— PROMPT 1 —
Answer these questions from the court opinion, using only what it states:
(a) Which court heard the case?
(b) How much did the jury award Walz in punitive damages?
(c) During which years was Walz a franchise agency of Hobart in Peoria?
— PROMPT 2 —
Rewrite part of the court opinion, substituting "Fourth District" for "Third District". Begin at the words "157 Ill. App." and stop after "Court — Third District.".

F. L. Walz, Inc. v. Hobart Corp.

510 N.E.2d 1248 | Ill. App. Ct. | 1987

157 Ill. App. 3d 334 (1987)
510 N.E.2d 1248

F.L. WALZ, INC., Plaintiff-Appellee,
v.
HOBART CORPORATION, Defendant-Appellant.

No. 3-86-0504.

Illinois Appellate Court — Third District.

Opinion filed July 7, 1987.
Rehearing denied August 12, 1987.

*335 Timothy L. Bertschy, of Heyl, Royster, Voelker & Allen, of Peoria (William H. Wallace, of counsel), for appellant.

James E. Konsky and Stephen A. Kouri, both of Vonachen, Cation, Lawless, Trager & Slevin, of Peoria (John A. Slevin, of counsel), for appellee.

Affirmed in part, and reversed in part and remanded.

JUSTICE SCOTT delivered the opinion of the court:

This action was brought by plaintiff-appellee, F.L. Walz, Inc. (Walz), to recover damages from Hobart Corporation (Hobart) for alleged breach of contract and interference with contractual and prospective contractual relations.

The jury returned a general verdict in favor of Walz and awarded Walz $55,000 as compensatory and $195,000 as punitive damages. The trial court thereupon entered judgment against Hobart.

Walz was a successful franchise agency of Hobart in Peoria from 1966 to 1980, when the agency was terminated. The termination was not sought by Hobart for cause. Instead, it was Hobart's intention to purchase from Walz the entire business, but Walz was unwilling to sell. As an agent for Hobart, Walz earned commissions on the sale of Hobart equipment, earned a mark-up profit on the sale of repair parts, earned income through maintenance contracts, and earned regular hourly rates for repair or warranty work.

— DATA PROVIDED —
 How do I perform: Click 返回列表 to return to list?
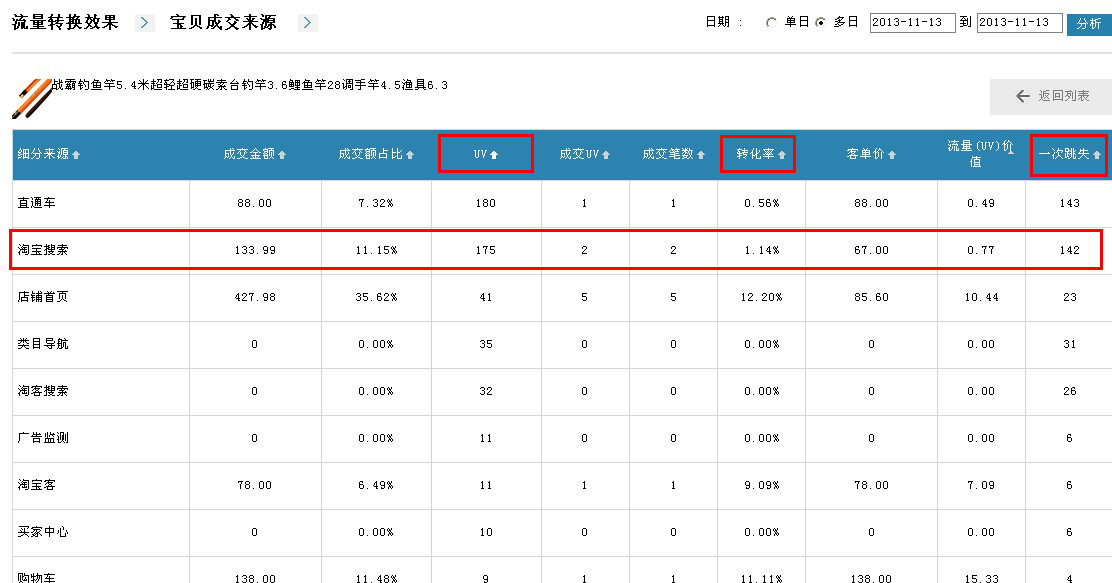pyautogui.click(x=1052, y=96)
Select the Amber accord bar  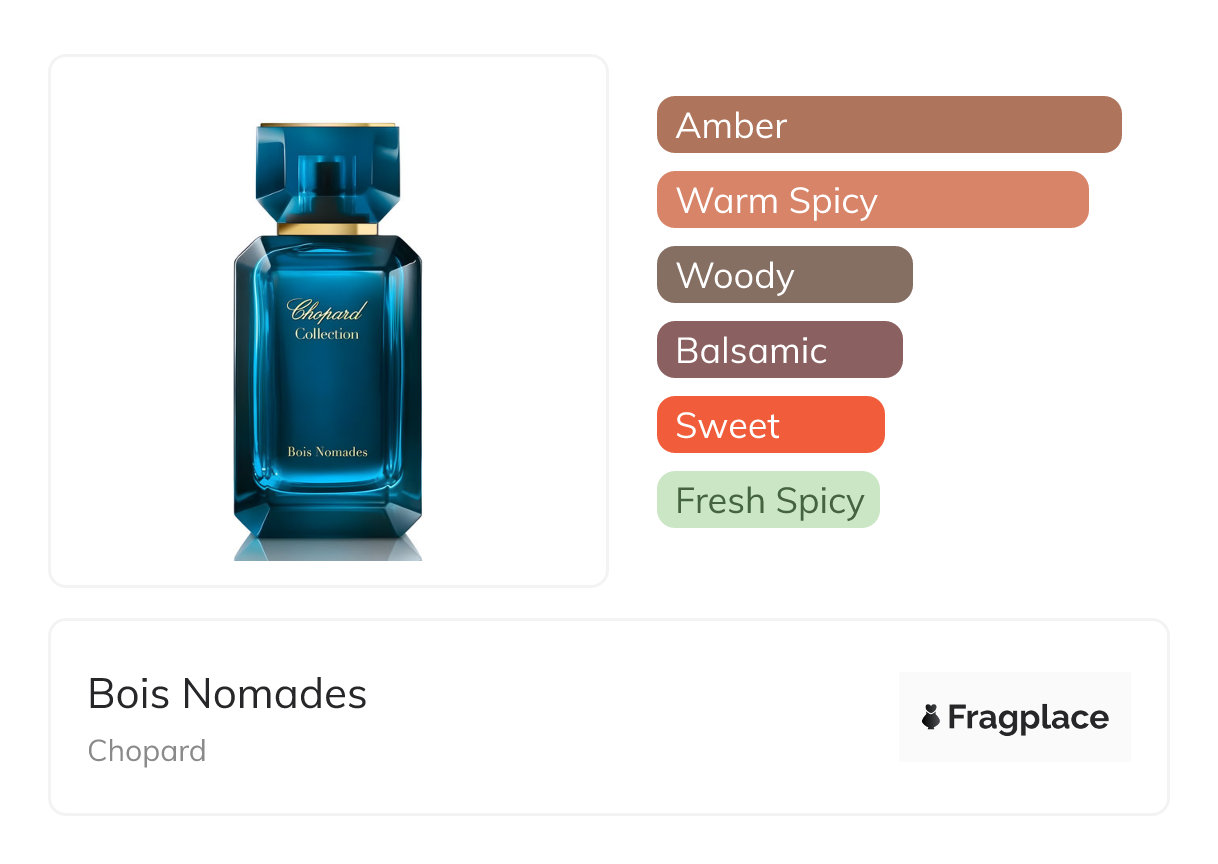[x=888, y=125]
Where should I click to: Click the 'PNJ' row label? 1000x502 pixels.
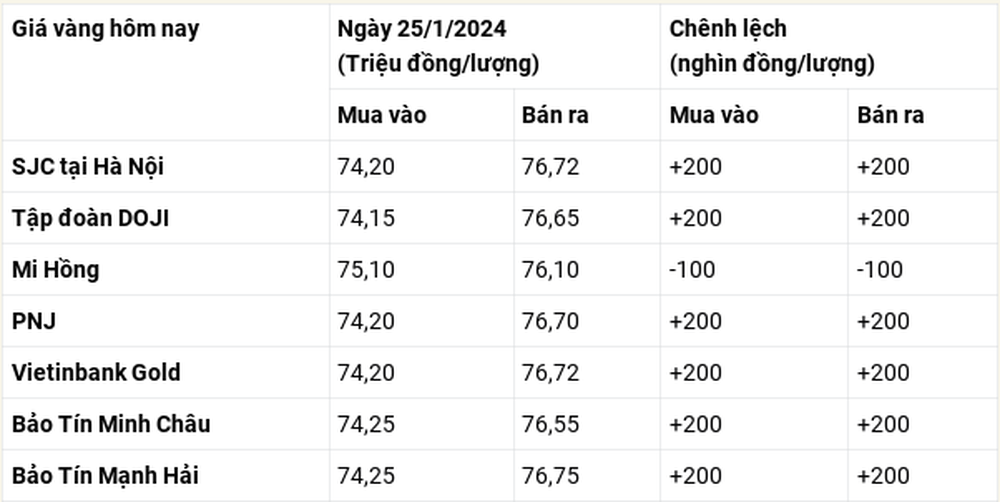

— FINISHED ANSWER 1 —
(a) The Illinois Appellate Court, Third District.
(b) $195,000.
(c) From 1966 to 1980.

— FINISHED ANSWER 2 —
157 Ill. App. 3d 334 (1987)
510 N.E.2d 1248

F.L. WALZ, INC., Plaintiff-Appellee,
v.
HOBART CORPORATION, Defendant-Appellant.

No. 3-86-0504.

Illinois Appellate Court — Fourth District.